### WHAT THIS TASK INVOLVES
From the line with "Task: Turn on View projections toggle" through the final line below, restate each line word for word and return nothing else.

### RECORDS FOR THE EXERCISE
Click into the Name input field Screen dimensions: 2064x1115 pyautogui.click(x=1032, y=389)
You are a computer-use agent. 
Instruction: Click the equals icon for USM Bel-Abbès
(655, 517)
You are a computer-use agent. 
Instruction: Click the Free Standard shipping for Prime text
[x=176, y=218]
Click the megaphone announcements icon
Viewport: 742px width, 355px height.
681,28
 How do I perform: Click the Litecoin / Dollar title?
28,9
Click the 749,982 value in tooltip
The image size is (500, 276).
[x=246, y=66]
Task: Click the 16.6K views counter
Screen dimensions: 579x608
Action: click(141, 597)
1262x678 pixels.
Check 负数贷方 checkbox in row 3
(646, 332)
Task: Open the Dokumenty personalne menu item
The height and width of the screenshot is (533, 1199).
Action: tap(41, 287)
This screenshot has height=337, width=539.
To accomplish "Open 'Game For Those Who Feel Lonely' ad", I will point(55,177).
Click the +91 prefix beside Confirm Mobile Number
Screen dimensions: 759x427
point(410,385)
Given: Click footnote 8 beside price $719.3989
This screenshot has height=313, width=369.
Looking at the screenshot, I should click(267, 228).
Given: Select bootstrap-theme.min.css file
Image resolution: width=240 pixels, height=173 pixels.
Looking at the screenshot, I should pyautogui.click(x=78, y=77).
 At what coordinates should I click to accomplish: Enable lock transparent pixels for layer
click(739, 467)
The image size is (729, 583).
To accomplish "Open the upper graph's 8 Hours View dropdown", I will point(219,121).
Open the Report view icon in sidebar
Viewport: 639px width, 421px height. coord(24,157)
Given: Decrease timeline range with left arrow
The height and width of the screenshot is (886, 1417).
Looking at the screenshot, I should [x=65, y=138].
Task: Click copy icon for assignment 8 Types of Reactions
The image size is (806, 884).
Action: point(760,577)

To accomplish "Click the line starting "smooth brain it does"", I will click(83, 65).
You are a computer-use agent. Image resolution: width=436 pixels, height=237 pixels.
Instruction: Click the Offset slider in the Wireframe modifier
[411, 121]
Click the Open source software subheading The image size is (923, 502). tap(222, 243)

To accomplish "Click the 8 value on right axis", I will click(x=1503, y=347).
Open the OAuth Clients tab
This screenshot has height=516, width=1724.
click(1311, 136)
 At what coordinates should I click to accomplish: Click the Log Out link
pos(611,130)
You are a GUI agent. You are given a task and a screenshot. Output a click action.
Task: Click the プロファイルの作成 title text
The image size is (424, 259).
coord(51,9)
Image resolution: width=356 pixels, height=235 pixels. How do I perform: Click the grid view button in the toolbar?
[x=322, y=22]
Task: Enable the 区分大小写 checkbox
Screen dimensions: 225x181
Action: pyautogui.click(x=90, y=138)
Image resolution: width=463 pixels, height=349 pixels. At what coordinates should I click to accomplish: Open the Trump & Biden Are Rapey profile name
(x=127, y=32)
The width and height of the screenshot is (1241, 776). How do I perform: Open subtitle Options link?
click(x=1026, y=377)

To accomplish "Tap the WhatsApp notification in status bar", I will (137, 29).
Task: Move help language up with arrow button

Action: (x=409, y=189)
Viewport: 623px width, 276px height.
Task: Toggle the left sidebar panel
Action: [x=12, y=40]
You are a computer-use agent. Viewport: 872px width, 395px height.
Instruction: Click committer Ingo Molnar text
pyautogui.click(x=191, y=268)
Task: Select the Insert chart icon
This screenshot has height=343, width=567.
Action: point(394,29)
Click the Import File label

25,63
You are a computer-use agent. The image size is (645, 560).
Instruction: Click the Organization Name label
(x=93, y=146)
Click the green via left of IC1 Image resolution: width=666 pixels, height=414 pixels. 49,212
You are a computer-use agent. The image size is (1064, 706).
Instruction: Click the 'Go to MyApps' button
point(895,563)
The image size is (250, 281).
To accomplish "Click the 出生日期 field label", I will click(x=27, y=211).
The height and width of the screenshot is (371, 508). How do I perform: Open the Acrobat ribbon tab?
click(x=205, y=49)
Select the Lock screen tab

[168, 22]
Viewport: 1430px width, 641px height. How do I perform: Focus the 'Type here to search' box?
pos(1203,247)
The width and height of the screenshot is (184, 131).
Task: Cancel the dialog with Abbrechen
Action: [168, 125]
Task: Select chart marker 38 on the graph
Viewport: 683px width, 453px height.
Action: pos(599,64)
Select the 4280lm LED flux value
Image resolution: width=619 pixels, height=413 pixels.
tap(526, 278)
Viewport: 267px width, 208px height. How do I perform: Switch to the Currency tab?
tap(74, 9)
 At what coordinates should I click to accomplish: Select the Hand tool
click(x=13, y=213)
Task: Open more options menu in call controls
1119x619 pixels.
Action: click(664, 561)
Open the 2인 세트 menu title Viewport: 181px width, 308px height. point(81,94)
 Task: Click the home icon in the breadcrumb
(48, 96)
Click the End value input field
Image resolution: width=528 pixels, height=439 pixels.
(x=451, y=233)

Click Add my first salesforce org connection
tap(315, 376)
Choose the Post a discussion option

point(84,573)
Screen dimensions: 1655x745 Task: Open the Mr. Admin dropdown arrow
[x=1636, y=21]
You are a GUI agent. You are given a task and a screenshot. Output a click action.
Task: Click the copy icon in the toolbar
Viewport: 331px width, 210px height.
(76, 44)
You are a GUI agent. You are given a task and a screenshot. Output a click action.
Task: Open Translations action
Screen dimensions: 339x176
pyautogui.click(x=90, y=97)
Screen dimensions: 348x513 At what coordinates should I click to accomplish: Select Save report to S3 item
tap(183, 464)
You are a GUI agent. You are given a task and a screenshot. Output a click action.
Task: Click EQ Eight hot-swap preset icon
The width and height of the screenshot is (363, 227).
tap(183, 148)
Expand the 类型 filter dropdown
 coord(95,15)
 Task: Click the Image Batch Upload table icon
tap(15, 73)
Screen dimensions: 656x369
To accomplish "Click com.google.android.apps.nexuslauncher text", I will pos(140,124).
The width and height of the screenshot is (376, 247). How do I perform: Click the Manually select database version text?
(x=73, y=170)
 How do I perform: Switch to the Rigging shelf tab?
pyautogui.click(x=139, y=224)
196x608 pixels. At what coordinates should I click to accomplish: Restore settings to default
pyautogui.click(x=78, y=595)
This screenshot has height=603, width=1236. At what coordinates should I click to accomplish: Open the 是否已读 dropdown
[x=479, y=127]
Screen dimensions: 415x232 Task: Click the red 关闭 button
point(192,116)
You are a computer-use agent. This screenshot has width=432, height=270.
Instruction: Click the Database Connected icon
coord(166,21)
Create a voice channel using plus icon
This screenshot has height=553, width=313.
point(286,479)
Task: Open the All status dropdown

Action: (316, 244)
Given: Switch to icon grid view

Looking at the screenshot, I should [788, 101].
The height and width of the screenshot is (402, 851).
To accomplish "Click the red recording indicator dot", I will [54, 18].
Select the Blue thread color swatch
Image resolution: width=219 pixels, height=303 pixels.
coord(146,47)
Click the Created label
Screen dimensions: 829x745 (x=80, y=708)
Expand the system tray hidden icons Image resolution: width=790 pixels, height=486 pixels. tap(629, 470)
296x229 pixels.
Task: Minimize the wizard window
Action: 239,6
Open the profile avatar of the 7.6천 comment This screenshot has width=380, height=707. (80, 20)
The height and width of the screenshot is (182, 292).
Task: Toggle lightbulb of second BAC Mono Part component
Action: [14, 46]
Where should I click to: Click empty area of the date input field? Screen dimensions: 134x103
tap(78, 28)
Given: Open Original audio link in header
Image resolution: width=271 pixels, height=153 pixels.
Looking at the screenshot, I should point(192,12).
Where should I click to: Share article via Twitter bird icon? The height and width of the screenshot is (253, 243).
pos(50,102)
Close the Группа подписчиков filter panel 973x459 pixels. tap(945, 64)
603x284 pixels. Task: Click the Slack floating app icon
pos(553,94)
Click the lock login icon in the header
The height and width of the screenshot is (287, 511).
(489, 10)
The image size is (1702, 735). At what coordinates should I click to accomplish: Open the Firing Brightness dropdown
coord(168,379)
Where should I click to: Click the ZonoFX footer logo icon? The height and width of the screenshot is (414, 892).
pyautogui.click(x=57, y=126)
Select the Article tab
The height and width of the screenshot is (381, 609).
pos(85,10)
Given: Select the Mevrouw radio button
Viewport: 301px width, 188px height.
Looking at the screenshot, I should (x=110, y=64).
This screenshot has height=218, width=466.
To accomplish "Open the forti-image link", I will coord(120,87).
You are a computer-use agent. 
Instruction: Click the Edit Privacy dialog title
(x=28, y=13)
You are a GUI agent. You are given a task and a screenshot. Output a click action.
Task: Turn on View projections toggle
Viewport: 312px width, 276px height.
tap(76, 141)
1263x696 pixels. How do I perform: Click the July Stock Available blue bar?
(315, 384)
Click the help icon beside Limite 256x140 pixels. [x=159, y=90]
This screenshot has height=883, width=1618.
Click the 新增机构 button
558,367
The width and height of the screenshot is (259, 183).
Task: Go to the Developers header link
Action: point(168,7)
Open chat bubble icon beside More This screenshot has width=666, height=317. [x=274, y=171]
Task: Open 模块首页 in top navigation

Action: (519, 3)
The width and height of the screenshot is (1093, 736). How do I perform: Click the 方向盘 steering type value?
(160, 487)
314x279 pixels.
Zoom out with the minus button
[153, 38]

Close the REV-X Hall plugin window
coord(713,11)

### TASK RESULT
Task: Turn on View projections toggle
Viewport: 312px width, 276px height.
tap(76, 141)
1263x696 pixels. How do I perform: Click the July Stock Available blue bar?
(315, 384)
Click the help icon beside Limite 256x140 pixels. [x=159, y=90]
This screenshot has height=883, width=1618.
Click the 新增机构 button
558,367
The width and height of the screenshot is (259, 183).
Task: Go to the Developers header link
Action: point(168,7)
Open chat bubble icon beside More This screenshot has width=666, height=317. [x=274, y=171]
Task: Open 模块首页 in top navigation

Action: (519, 3)
The width and height of the screenshot is (1093, 736). How do I perform: Click the 方向盘 steering type value?
(160, 487)
314x279 pixels.
Zoom out with the minus button
[153, 38]

Close the REV-X Hall plugin window
coord(713,11)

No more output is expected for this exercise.